The French oil company said that they rigorously apply their Avoid – Reduce – Compensate action principle across the project, fully complying with International Finance Corporation (IFC) standards and the Equator Principles which represent the global benchmark. And that the company has entrusted monitoring of compliance with standards to external and independent experts.

According to TotalEnergies, the EACOP route was designed to minimize its impact on the landscape and biodiversity and to avoid IUCN-protected areas. Prior to its development, Totalenergies conducted a study to determine the presence, location, and extent of essential natural habitats so as to avoid, reduce and compensate for any residual impacts.
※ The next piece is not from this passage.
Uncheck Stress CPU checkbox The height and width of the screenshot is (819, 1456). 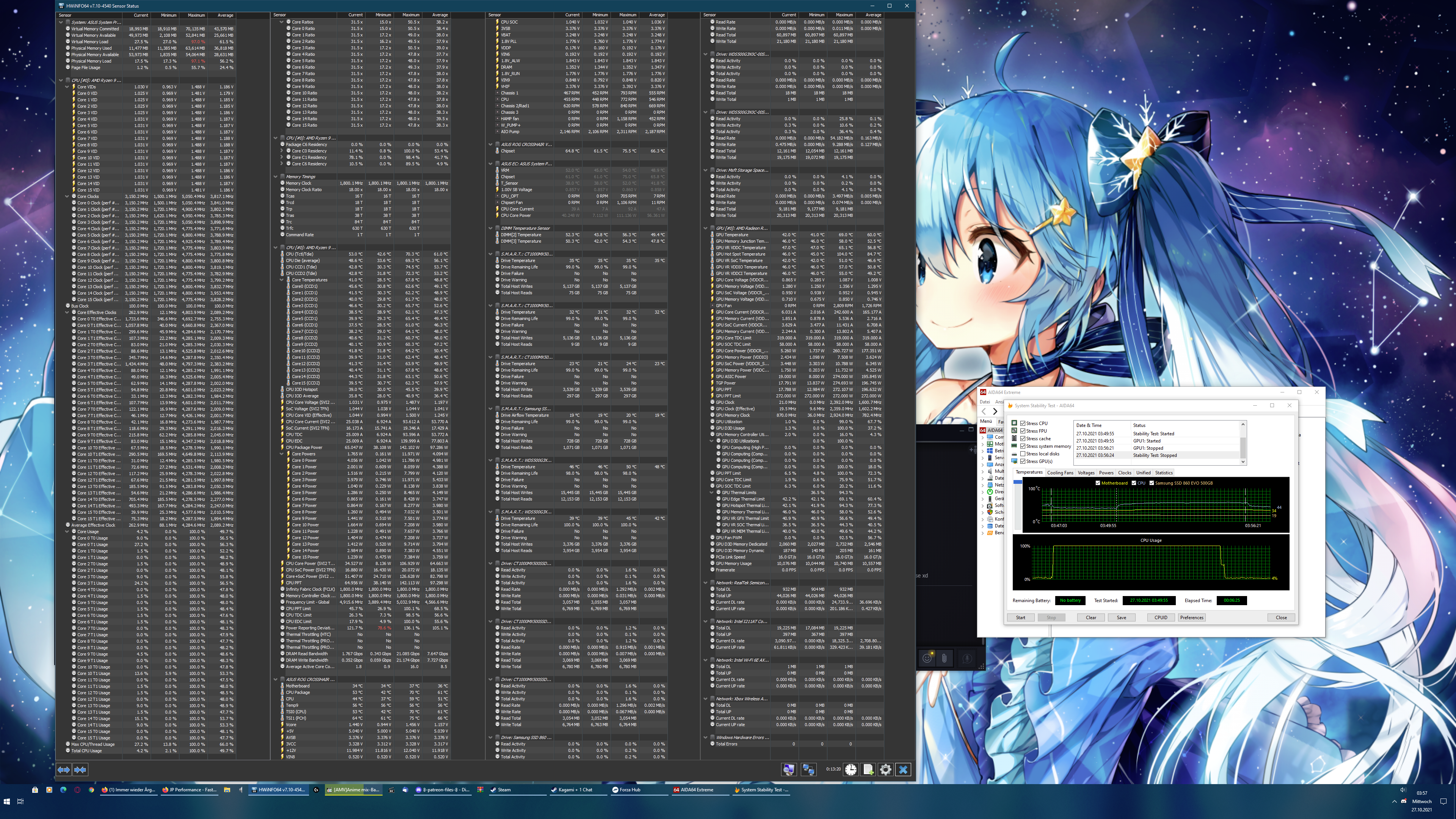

On 28th February this year, a French court dismissed a case filed by environmental activists requesting the court to stop TotalEnergies to construct the EACOP Project the environmental groups had hoped that it would set a legal precedent to halt the oil pipeline that the activists argued that it threatens to displace thousands of people and degrades critical ecosystems in the two nations.

In 2018, six French and Ugandan Non-Governmental Organizations (NGOs) petitioned the French court accusing TotalEnergies of not doing all it could to protect people and the local environment during the Tilenga oil project and EACOP.

The NGOs argued that the development of the planned EACOP failed to adhere to a “duty of vigilance”, a 2017 law that compels companies to avoid grave harm to human rights, health, safety, and the environment.

However, TotalEnergies say that the world needs oil and reasonably priced oil. This is the very purpose of the project, which provides for oil production over 20 years. More than anything, the energy transition is about social acceptability.

Large-scale investments in renewable energies are required, as TotalEnergies is making while maintaining fossil fuel prices at reasonable levels to enable an energy transition that does not affect the most vulnerable groups of society and is accepted across the board.

To deny access to this energy to those most in need is to leave them in poverty.